Procès en appel du Mediator: une témoin-clé pour l’accusation de « tromperie »

Par Epoch Times avec AFP
9 mars 2023 12:14 Mis à jour: 9 mars 2023 15:34

Le laboratoire Servier a-t-il sciemment caché la dangerosité du Mediator ? Au procès en appel à Paris, une médecin de Brest a qualifié mercredi de « mensonge » une réponse du laboratoire en 2008. La défense répliquant que toutes les informations sur le produit étaient disponibles.

Le groupe pharmaceutique et son ex-numéro deux Jean-Philippe Seta sont rejugés depuis le 9 janvier, notamment pour « tromperie aggravée ». Pour l’accusation, le laboratoire a induit en erreur médecins et autorités sanitaires sur la toxicité du Mediator, et en particulier sur sa parenté avec l’Isoméride et le Pondéral, des coupe-faim retirés du marché en 1997 pour leurs effets indésirables cardio-vasculaires.

Depuis une semaine, les débats portent sur la surveillance des effets secondaires du Mediator, avec une interrogation : comment ce médicament commercialisé depuis 1976, objet d’une enquête des autorités sanitaires depuis 1998 et de signalements d’effets indésirables à partir de 1999, n’a été retiré du marché qu’en 2009 ? Sur ce volet, l’agence du médicament (Afssaps, devenue ANSM en 2012) a été condamnée à 303.000 euros d’amende et n’a pas fait appel.

Des recherches laborieuses

Citée à témoigner mercredi, Dominique Carlhant-Kowalski était directrice adjointe du centre régional de pharmacovigilance (CRPV) de Brest, structure chargée d’analyser et de faire remonter les signalements d’effets indésirables. Sollicitée en 2007 par sa collègue pneumologue Irène Frachon, qui s’interrogeait sur le lien entre la prise de Mediator et la maladie d’une patiente. La pharmacologue ne trouve « pas grand-chose » sur le médicament dans la littérature scientifique. Elle s’adresse alors au laboratoire qui lui assure, le 7 avril 2008, que « tant en termes de structure chimique que de voies métaboliques », le Mediator « se distingue radicalement des fenfluramines », le principe actif de l’Isoméride.

Données fournies
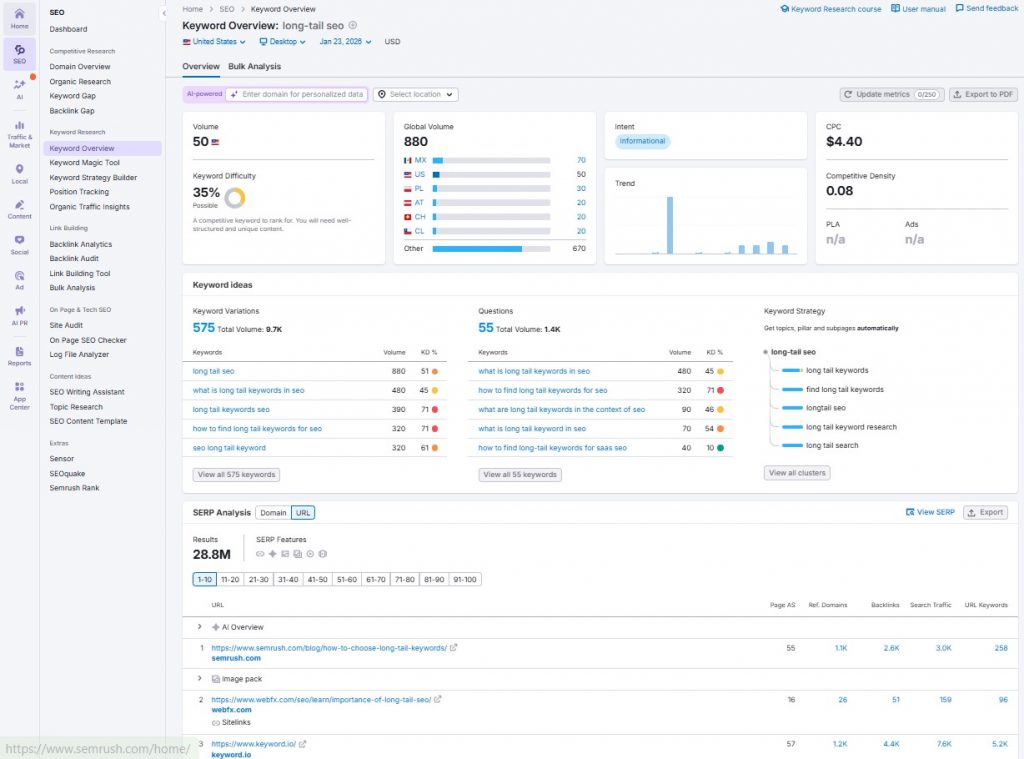
Task: Open the semrush.com long-tail keywords result link
Action: (330, 647)
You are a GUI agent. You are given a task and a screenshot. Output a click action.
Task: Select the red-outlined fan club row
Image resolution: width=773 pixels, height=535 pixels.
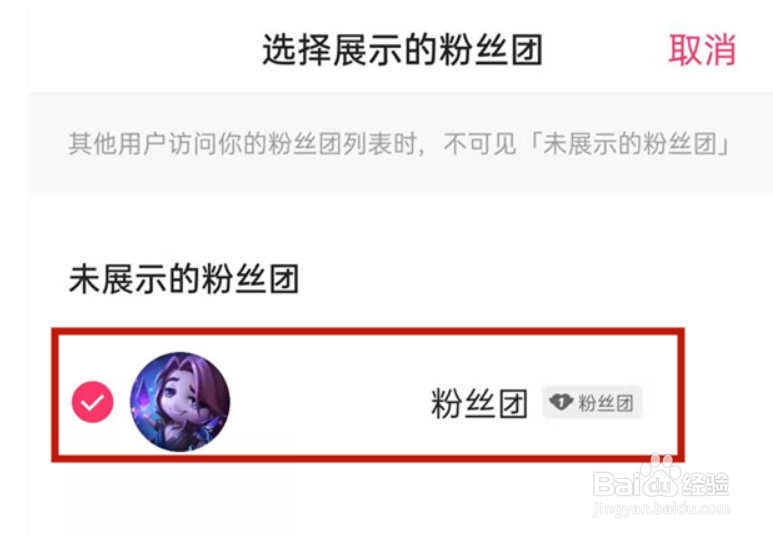click(368, 395)
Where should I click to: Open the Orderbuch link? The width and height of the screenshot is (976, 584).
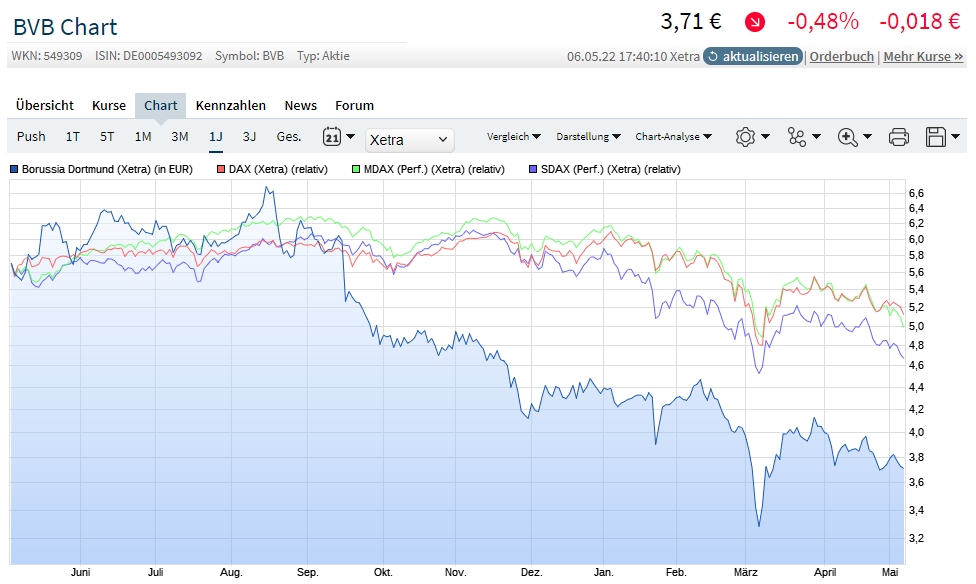[x=841, y=57]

Consigne 1
Mettez à jour le passage de l'article sur le procès du Mediator situé entre "Des recherches laborieuses" et "actif de l’Isoméride.", inclus, en remplaçant "pharmacologue" par "spécialiste".
Consigne 2
Relevez tous les médicaments désignés par leur nom commercial dans l'article sur le procès du Mediator.
Consigne 3
D'après l'article sur le procès du Mediator, à quel montant d'amende l'agence du médicament a-t-elle été condamnée ?

Réponse 1
Des recherches laborieuses

Citée à témoigner mercredi, Dominique Carlhant-Kowalski était directrice adjointe du centre régional de pharmacovigilance (CRPV) de Brest, structure chargée d’analyser et de faire remonter les signalements d’effets indésirables. Sollicitée en 2007 par sa collègue pneumologue Irène Frachon, qui s’interrogeait sur le lien entre la prise de Mediator et la maladie d’une patiente. La spécialiste ne trouve « pas grand-chose » sur le médicament dans la littérature scientifique. Elle s’adresse alors au laboratoire qui lui assure, le 7 avril 2008, que « tant en termes de structure chimique que de voies métaboliques », le Mediator « se distingue radicalement des fenfluramines », le principe actif de l’Isoméride.

Réponse 2
Mediator, Isoméride, Pondéral

Réponse 3
303.000 euros